Ice Cream and End of Life
Rosemary Flanigan
And the daughter, of course, is the surrogate, so place those instructions into the mix when one tries to ascertain the “breakpoint discussion” when “dying” is the operative word.
July 28, 2010
Myra has us all reading Atul Gawande’s August 2nd piece in the New Yorker. Remember, he’s a physician, so when he says, “Modern medicine is good at staving off death with aggressive interventions—and bad at knowing when to focus, instead, on improving the days that terminal patients have left,” I know he’s pointing his finger at the medical profession.
But I think we “recipients” of today’s medicine share equal blame.
We are too often not ready to hear that our time is almost up. And under what conditions are we able to let go? One story he tells is that of a daughter who hears her father say, “As long as I can eat chocolate ice cream and watch football on TV, I am willing to stay alive.”
And the daughter, of course, is the surrogate, so place those instructions into the mix when one tries to ascertain the “breakpoint discussion” when “dying” is the operative word.
Dr.
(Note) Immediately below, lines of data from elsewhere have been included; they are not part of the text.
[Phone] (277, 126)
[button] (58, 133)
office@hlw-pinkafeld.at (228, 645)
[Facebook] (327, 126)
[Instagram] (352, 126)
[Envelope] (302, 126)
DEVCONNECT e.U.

Gawande cites the LaCrosse, Wisconsin story (which many of us know) where, since 1991 the entire city has been flooded with injunctions to have the “caring conversation” and it has worked! (By 1996 85% of the residents there who had died had written advance directives!)
So I think of the 26 year history of the Center and all the words we have addressed on end-of-life issues to thousands of our citizens, and I wonder why Kansas City isn’t another LaCrosse.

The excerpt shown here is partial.